Dr. Dean's campaign is clearly generating buzz, which seems to be the objective. While rivals such as Mr. Lieberman or Congressman Richard Gephardt draw polite applause at Rotary Club luncheons and labour-union meetings, Dr. Dean is the star attraction at events with up to 10,000 people.

His first breakthrough came in the April to June period, when he raised $7.6-million (U.S.) — more than any other Democratic candidate. His campaign is now on track to take in another $10.3-million in the third quarter — the first Democrat to raise that much money since Mr. Clinton in 1995, and he was president at the time.

The Dean campaign staff is already musing about opting out of the federal campaign-finance system, which provides matching government grants in exchange for agreeing to cap total spending. Mr. Bush opted out in 2000, freeing himself to raise and spend record amounts of cash.

"Dean's already winning the critical two early primaries: the media primary and the wealth primary," Prof. Lichtman explained.

Dr. Dean has also benefited from the relative greyness of his rivals, analysts said.

Three senators with years of political experience and personal wealth had been expected to surge to the early lead — Mr. Kerry of Massachusetts, Mr. Lieberman of Connecticut and North Carolina's John Edwards.

But that hasn't happened. All three have stumbled in their own way, failing to seize the imagination of a party desperate to unseat Mr. Bush.

Dr. Dean is pouncing on the opportunity. His latest television ads focus on three hot-button issues for Democrats: the perceived recklessness of the Bush administration's tax cuts, the war in Iraq and the crisis in health care.

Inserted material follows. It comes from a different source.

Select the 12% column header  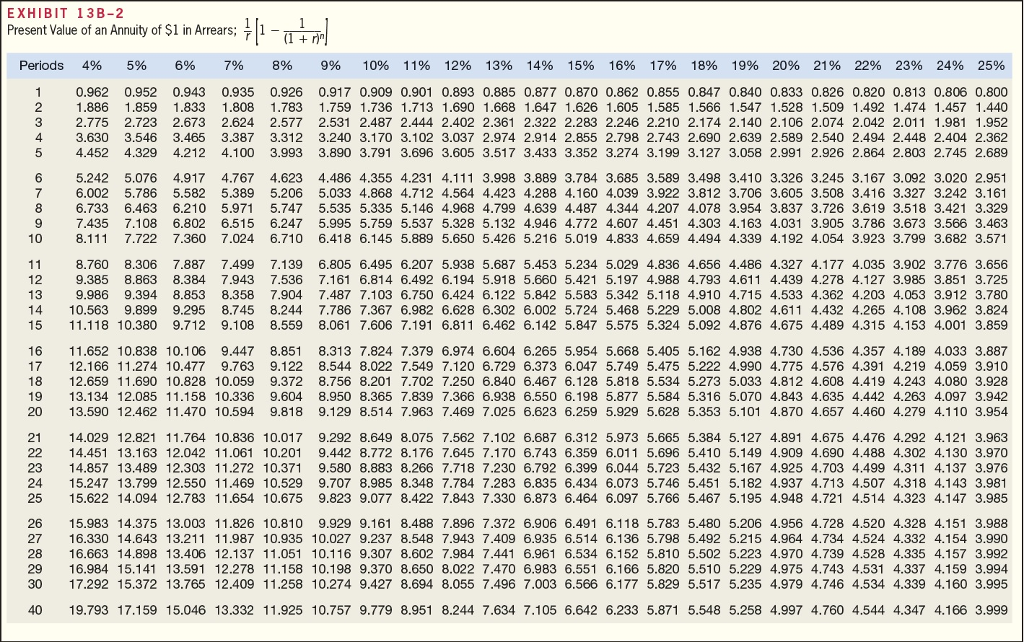click(458, 67)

"I opposed the war in Iraq when too many Democrats supported it," Dr. Dean says in the ad, accusing his opponents of being too "scared" to stand up to Mr. Bush. "I created jobs as governor, balanced budgets, and made sure every child in my state has health insurance. As president, I'll make sure every American does too."

The impact of the ads pales next to all the free publicity he's been getting. He's already been on the cover of Time Magazine and Rolling Stone, not to mention Modern Physician.

Identifying the real Dr. Dean isn't easy. He's positioned himself as the candidate on the far left of the party, particularly with his antiwar stand.

But his résumé reads more like that of a New England blue blood. He's the son of a Wall Street stockbroker. He studied political science at Yale (Mr. Bush's alma mater) and then medicine at Albert Einstein College in New York. He's been a career politician in Vermont for the past two decades.

He also insists that he's a fiscal conservative, if only to hammer at what he considers the imprudence of Mr. Bush's tax cuts.